Cadherin mediated cell-cell adhesion requires cytoplasmic connections to the cytoskeleton mediated by alpha-catenin. Original descriptions of the catenins, as well as our own in vitro studies, have suggested that this connection was mediated by the interaction of alpha-catenin to actin. Loss of adhesion in the human colon carcinoma cell line "Clone A" is the result of an internal deletion mutation of 158 residues near the N-terminus of the protein resulting in an 80 kD mutated protein. Transfection of these cells with the full length protein restores the normal adhesive phenotype. We have characterized this mutant protein in efforts to understand the normal function of alpha-catenin and, in particular, the region deleted in the Clone A mutant.
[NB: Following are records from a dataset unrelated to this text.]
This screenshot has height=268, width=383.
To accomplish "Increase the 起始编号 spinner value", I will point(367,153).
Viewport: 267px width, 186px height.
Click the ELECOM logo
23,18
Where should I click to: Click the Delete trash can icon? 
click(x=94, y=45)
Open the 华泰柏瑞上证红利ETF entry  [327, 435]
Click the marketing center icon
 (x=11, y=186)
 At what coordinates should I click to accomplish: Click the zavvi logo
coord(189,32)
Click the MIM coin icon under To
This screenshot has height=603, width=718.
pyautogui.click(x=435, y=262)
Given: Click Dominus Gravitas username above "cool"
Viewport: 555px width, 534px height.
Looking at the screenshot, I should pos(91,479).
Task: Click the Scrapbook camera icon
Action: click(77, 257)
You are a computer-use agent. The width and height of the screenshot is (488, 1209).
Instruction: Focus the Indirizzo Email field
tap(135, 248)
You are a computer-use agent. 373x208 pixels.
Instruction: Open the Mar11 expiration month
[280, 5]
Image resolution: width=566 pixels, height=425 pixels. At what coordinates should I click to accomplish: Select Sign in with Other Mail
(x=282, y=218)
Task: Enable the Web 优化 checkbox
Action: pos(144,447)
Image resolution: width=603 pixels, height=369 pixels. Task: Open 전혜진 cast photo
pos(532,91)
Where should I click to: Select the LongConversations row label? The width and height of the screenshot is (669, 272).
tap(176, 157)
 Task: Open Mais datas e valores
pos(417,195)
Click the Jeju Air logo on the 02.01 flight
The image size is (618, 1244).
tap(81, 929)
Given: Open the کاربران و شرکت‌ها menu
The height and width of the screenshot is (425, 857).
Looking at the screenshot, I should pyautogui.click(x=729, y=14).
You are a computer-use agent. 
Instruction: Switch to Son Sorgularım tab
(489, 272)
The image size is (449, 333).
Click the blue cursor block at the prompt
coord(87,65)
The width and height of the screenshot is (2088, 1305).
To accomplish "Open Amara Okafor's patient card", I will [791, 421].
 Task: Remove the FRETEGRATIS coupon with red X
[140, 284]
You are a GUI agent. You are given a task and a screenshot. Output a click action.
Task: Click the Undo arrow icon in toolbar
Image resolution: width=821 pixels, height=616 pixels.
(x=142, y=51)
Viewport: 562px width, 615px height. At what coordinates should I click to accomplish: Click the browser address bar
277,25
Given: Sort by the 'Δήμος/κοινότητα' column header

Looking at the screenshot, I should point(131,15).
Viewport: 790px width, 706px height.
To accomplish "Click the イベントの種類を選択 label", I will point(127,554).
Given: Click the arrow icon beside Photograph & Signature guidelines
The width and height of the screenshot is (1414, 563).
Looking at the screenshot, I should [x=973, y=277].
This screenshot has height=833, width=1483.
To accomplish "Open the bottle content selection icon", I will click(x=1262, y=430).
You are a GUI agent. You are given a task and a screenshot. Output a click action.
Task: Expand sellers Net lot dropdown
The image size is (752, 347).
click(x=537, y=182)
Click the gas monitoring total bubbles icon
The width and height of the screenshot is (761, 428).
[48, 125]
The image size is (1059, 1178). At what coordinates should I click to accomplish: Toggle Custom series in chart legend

Co-precipitation experiments using whole cell lysates indicate that the mutant form of alpha-catenin binds beta-catenin and plakoglobin, and can form a structural complex with E-cadherin via these interactions. Actin co-sedimentation assays show that the recombinant mutant binds and bundles F-actin and binds both actin and beta-catenin simultaneously, as seen with wild type alpha-catenin. These results suggest that the stabilization of the E-cadherin-catenin complex may be mediated by factors beyond its direct interaction with actin. We conclude that a region near the N-terminus of alpha-catenin mediates additional interactions between the adhesive complex and the cytoskeleton that are critical for functional adhesion.